Exercise aim
Every entry below, from first to last, should be copied exactly.

[Dataset entries]
================================

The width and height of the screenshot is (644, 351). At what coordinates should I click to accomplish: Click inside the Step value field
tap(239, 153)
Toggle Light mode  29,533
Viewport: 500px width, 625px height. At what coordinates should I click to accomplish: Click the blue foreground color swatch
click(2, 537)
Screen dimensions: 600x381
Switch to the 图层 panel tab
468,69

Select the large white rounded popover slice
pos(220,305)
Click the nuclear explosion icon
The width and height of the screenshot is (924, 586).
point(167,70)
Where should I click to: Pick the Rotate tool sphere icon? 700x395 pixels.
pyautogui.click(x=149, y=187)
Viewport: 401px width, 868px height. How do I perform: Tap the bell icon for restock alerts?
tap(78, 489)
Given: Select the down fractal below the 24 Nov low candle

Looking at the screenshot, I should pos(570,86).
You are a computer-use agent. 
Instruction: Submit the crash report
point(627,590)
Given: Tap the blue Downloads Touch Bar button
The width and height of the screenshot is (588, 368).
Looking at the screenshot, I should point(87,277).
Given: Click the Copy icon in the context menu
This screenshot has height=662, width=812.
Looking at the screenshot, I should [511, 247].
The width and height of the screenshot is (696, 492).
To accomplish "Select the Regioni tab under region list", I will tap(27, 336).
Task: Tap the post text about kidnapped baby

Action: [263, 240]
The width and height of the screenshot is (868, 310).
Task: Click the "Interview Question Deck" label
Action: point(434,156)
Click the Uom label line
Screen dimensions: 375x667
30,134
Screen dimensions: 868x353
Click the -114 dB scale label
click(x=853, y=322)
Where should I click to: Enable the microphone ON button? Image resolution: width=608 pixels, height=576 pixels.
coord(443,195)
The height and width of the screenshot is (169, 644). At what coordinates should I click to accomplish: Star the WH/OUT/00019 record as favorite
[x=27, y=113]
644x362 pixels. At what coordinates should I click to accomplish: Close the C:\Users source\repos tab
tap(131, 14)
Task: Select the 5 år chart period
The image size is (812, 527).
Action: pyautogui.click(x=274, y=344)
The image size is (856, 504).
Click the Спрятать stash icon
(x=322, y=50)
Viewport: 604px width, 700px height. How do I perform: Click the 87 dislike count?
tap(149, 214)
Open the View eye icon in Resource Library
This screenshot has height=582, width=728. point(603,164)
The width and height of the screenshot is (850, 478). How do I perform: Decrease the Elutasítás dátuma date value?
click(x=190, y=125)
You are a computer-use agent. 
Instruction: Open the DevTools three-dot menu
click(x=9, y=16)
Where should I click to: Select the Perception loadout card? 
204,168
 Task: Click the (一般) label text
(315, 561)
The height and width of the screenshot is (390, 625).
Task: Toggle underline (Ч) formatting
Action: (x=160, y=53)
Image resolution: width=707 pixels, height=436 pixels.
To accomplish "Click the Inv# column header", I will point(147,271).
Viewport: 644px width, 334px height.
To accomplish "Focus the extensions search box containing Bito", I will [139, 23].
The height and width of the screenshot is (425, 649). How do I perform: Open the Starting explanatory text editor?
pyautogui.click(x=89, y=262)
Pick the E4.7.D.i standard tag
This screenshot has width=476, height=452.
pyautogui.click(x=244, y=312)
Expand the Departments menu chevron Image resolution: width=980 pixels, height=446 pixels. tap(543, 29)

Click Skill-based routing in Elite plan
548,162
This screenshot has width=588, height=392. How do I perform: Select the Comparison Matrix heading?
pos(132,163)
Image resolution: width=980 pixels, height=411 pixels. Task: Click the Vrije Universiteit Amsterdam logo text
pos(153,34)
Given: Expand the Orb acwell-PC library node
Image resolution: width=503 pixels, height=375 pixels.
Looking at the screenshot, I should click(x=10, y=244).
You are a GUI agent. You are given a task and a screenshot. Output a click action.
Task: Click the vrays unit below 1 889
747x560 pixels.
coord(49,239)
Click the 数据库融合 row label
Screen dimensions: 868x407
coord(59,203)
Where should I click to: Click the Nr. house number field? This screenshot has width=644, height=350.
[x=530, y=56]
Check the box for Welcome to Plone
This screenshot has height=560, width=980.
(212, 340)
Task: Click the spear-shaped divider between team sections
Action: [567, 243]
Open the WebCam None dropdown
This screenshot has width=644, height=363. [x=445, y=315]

================================

Response to the exercise
The width and height of the screenshot is (644, 351). At what coordinates should I click to accomplish: Click inside the Step value field
tap(239, 153)
Toggle Light mode  29,533
Viewport: 500px width, 625px height. At what coordinates should I click to accomplish: Click the blue foreground color swatch
click(2, 537)
Screen dimensions: 600x381
Switch to the 图层 panel tab
468,69

Select the large white rounded popover slice
pos(220,305)
Click the nuclear explosion icon
The width and height of the screenshot is (924, 586).
point(167,70)
Where should I click to: Pick the Rotate tool sphere icon? 700x395 pixels.
pyautogui.click(x=149, y=187)
Viewport: 401px width, 868px height. How do I perform: Tap the bell icon for restock alerts?
tap(78, 489)
Given: Select the down fractal below the 24 Nov low candle

Looking at the screenshot, I should pos(570,86).
You are a computer-use agent. 
Instruction: Submit the crash report
point(627,590)
Given: Tap the blue Downloads Touch Bar button
The width and height of the screenshot is (588, 368).
Looking at the screenshot, I should point(87,277).
Given: Click the Copy icon in the context menu
This screenshot has height=662, width=812.
Looking at the screenshot, I should [511, 247].
The width and height of the screenshot is (696, 492).
To accomplish "Select the Regioni tab under region list", I will tap(27, 336).
Task: Tap the post text about kidnapped baby

Action: [263, 240]
The width and height of the screenshot is (868, 310).
Task: Click the "Interview Question Deck" label
Action: point(434,156)
Click the Uom label line
Screen dimensions: 375x667
30,134
Screen dimensions: 868x353
Click the -114 dB scale label
click(x=853, y=322)
Where should I click to: Enable the microphone ON button? Image resolution: width=608 pixels, height=576 pixels.
coord(443,195)
The height and width of the screenshot is (169, 644). At what coordinates should I click to accomplish: Star the WH/OUT/00019 record as favorite
[x=27, y=113]
644x362 pixels. At what coordinates should I click to accomplish: Close the C:\Users source\repos tab
tap(131, 14)
Task: Select the 5 år chart period
The image size is (812, 527).
Action: pyautogui.click(x=274, y=344)
The image size is (856, 504).
Click the Спрятать stash icon
(x=322, y=50)
Viewport: 604px width, 700px height. How do I perform: Click the 87 dislike count?
tap(149, 214)
Open the View eye icon in Resource Library
This screenshot has height=582, width=728. point(603,164)
The width and height of the screenshot is (850, 478). How do I perform: Decrease the Elutasítás dátuma date value?
click(x=190, y=125)
You are a computer-use agent. 
Instruction: Open the DevTools three-dot menu
click(x=9, y=16)
Where should I click to: Select the Perception loadout card? 
204,168
 Task: Click the (一般) label text
(315, 561)
The height and width of the screenshot is (390, 625).
Task: Toggle underline (Ч) formatting
Action: (x=160, y=53)
Image resolution: width=707 pixels, height=436 pixels.
To accomplish "Click the Inv# column header", I will point(147,271).
Viewport: 644px width, 334px height.
To accomplish "Focus the extensions search box containing Bito", I will [139, 23].
The height and width of the screenshot is (425, 649). How do I perform: Open the Starting explanatory text editor?
pyautogui.click(x=89, y=262)
Pick the E4.7.D.i standard tag
This screenshot has width=476, height=452.
pyautogui.click(x=244, y=312)
Expand the Departments menu chevron Image resolution: width=980 pixels, height=446 pixels. tap(543, 29)

Click Skill-based routing in Elite plan
548,162
This screenshot has width=588, height=392. How do I perform: Select the Comparison Matrix heading?
pos(132,163)
Image resolution: width=980 pixels, height=411 pixels. Task: Click the Vrije Universiteit Amsterdam logo text
pos(153,34)
Given: Expand the Orb acwell-PC library node
Image resolution: width=503 pixels, height=375 pixels.
Looking at the screenshot, I should click(x=10, y=244).
You are a GUI agent. You are given a task and a screenshot. Output a click action.
Task: Click the vrays unit below 1 889
747x560 pixels.
coord(49,239)
Click the 数据库融合 row label
Screen dimensions: 868x407
coord(59,203)
Where should I click to: Click the Nr. house number field? This screenshot has width=644, height=350.
[x=530, y=56]
Check the box for Welcome to Plone
This screenshot has height=560, width=980.
(212, 340)
Task: Click the spear-shaped divider between team sections
Action: [567, 243]
Open the WebCam None dropdown
This screenshot has width=644, height=363. [x=445, y=315]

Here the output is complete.